◆ Exercise requirements ◆
Every line from the one with "This screenshot has height=550, width=980." to the end of the data needs to be copied exactly, and no line before it.

(Beginning of Given information)

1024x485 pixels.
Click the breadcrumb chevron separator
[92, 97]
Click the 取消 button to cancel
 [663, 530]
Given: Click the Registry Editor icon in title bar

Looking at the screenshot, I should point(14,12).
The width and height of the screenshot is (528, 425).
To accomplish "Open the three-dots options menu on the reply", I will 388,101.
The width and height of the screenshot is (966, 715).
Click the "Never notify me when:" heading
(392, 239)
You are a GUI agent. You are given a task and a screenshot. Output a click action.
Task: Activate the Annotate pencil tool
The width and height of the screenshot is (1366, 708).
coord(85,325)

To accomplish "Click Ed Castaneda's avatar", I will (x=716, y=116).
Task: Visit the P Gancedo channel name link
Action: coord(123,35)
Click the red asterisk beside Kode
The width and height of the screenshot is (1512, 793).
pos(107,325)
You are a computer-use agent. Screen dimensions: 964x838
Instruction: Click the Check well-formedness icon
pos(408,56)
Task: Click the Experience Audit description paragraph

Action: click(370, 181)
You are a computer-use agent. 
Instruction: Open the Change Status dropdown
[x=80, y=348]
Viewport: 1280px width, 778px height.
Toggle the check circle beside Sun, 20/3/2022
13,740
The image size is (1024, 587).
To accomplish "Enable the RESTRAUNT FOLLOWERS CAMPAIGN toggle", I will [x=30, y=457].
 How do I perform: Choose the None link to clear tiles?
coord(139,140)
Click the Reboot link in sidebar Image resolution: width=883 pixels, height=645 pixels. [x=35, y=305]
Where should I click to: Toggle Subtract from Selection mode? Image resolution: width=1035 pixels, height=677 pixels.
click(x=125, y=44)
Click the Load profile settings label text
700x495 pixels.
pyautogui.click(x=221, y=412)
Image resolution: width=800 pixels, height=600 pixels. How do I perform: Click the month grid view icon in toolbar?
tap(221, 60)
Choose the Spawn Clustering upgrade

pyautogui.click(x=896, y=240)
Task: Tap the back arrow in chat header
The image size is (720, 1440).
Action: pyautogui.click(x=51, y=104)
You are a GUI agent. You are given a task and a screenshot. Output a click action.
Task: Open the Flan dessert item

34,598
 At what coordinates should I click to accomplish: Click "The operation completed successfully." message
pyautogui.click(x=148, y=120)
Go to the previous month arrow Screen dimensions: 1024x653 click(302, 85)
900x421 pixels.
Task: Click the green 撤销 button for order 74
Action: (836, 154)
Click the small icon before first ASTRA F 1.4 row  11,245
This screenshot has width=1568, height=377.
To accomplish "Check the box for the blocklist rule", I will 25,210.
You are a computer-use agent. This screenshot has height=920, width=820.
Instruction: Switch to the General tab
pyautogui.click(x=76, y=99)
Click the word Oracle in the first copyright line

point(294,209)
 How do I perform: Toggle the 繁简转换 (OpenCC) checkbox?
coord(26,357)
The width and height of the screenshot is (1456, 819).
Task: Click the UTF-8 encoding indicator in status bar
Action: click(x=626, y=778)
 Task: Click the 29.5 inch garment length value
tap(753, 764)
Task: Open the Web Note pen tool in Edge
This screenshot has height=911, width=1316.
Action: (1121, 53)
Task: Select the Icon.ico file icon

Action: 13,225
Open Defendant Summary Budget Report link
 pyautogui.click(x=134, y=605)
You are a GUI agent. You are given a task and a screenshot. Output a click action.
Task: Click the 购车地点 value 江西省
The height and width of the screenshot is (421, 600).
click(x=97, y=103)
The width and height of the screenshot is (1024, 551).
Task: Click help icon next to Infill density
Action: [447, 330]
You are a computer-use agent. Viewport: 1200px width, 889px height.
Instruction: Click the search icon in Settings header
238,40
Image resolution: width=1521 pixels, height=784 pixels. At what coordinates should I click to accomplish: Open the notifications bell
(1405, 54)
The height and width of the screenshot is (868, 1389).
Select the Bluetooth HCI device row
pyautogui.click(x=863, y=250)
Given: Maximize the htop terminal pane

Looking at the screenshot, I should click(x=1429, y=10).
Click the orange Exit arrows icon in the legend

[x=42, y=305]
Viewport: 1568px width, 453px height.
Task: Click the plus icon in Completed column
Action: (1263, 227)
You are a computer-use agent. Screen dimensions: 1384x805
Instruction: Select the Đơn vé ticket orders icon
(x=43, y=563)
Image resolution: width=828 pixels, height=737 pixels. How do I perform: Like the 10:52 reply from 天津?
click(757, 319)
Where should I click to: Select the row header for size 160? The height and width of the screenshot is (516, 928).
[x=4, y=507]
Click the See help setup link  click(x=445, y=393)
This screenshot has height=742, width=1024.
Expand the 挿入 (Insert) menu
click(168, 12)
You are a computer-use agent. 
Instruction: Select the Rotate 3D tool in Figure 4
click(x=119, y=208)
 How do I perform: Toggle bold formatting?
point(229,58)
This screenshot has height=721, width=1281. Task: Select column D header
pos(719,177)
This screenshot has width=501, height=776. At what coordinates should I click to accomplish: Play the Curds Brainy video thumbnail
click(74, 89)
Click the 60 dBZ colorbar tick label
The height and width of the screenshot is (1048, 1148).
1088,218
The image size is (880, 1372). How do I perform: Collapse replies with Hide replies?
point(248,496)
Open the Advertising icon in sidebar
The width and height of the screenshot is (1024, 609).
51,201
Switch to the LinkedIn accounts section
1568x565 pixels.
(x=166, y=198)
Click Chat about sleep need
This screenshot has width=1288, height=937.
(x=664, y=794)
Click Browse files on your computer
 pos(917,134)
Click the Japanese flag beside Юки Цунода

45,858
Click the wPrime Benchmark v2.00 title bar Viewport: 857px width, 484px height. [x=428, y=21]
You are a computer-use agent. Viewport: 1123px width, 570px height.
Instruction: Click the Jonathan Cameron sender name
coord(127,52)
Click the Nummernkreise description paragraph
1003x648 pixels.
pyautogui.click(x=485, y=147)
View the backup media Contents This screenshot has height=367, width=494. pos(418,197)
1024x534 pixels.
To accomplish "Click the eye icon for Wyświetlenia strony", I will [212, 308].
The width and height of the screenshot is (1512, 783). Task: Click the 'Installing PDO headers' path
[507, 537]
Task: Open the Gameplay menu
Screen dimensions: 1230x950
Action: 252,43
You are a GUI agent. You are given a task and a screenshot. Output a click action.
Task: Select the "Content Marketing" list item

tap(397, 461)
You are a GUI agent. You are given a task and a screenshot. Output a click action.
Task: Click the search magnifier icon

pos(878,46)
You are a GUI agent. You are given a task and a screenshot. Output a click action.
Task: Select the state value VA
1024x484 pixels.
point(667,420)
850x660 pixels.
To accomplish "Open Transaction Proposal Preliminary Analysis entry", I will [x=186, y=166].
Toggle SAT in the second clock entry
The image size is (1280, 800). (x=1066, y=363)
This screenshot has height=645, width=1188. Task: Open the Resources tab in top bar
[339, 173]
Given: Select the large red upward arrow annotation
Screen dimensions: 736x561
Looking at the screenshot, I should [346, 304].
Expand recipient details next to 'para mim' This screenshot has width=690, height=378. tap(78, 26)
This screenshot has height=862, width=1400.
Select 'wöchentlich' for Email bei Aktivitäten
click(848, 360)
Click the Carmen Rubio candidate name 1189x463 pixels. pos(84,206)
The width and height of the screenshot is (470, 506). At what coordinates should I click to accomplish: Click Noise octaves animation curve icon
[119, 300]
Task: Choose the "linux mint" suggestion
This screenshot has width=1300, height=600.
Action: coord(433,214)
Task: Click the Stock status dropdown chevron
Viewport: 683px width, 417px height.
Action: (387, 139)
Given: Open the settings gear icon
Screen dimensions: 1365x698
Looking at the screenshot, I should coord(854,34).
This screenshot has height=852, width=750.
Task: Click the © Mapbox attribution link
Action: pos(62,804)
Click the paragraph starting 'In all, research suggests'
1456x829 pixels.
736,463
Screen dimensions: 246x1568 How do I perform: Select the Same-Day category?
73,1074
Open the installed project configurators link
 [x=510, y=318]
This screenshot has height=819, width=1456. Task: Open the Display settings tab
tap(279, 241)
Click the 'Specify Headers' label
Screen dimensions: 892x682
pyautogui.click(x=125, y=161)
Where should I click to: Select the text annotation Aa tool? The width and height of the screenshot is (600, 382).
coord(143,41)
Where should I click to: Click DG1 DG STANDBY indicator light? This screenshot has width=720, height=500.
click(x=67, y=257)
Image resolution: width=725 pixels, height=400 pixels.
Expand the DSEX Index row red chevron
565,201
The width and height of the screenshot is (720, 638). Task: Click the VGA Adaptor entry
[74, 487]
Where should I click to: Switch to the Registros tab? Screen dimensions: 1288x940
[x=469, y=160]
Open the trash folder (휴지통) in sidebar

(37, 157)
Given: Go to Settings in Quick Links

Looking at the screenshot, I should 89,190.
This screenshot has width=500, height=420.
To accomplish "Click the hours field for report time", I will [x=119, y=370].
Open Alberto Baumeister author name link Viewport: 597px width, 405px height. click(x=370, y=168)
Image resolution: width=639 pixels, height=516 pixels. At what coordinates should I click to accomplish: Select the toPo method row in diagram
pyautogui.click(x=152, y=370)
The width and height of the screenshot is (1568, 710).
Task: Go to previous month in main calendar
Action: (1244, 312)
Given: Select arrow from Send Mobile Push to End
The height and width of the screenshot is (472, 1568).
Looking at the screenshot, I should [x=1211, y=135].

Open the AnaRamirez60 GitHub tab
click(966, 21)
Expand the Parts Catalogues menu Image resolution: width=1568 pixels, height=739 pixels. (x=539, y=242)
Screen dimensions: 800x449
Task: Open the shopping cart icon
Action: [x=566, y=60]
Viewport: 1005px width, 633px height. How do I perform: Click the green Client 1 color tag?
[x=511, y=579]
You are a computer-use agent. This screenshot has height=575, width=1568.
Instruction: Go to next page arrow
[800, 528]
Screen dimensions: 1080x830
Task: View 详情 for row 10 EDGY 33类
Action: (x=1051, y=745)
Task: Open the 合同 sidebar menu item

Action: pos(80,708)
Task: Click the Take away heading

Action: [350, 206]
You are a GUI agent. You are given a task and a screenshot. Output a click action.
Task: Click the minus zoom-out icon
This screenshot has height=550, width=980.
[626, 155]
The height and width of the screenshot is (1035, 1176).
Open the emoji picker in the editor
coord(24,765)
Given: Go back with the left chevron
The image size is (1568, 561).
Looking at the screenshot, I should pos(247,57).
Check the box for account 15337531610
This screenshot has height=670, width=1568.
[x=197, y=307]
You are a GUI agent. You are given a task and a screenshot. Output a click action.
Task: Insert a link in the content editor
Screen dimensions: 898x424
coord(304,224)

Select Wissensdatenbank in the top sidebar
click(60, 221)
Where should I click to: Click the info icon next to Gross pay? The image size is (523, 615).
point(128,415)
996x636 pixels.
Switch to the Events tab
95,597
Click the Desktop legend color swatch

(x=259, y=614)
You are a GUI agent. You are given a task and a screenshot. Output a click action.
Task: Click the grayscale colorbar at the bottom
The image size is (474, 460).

(End of Given information)

◆ Your solution ◆
This screenshot has height=550, width=980.
[626, 155]
The height and width of the screenshot is (1035, 1176).
Open the emoji picker in the editor
coord(24,765)
Given: Go back with the left chevron
The image size is (1568, 561).
Looking at the screenshot, I should pos(247,57).
Check the box for account 15337531610
This screenshot has height=670, width=1568.
[x=197, y=307]
You are a GUI agent. You are given a task and a screenshot. Output a click action.
Task: Insert a link in the content editor
Screen dimensions: 898x424
coord(304,224)

Select Wissensdatenbank in the top sidebar
click(60, 221)
Where should I click to: Click the info icon next to Gross pay? The image size is (523, 615).
point(128,415)
996x636 pixels.
Switch to the Events tab
95,597
Click the Desktop legend color swatch

(x=259, y=614)
You are a GUI agent. You are given a task and a screenshot. Output a click action.
Task: Click the grayscale colorbar at the bottom
The image size is (474, 460).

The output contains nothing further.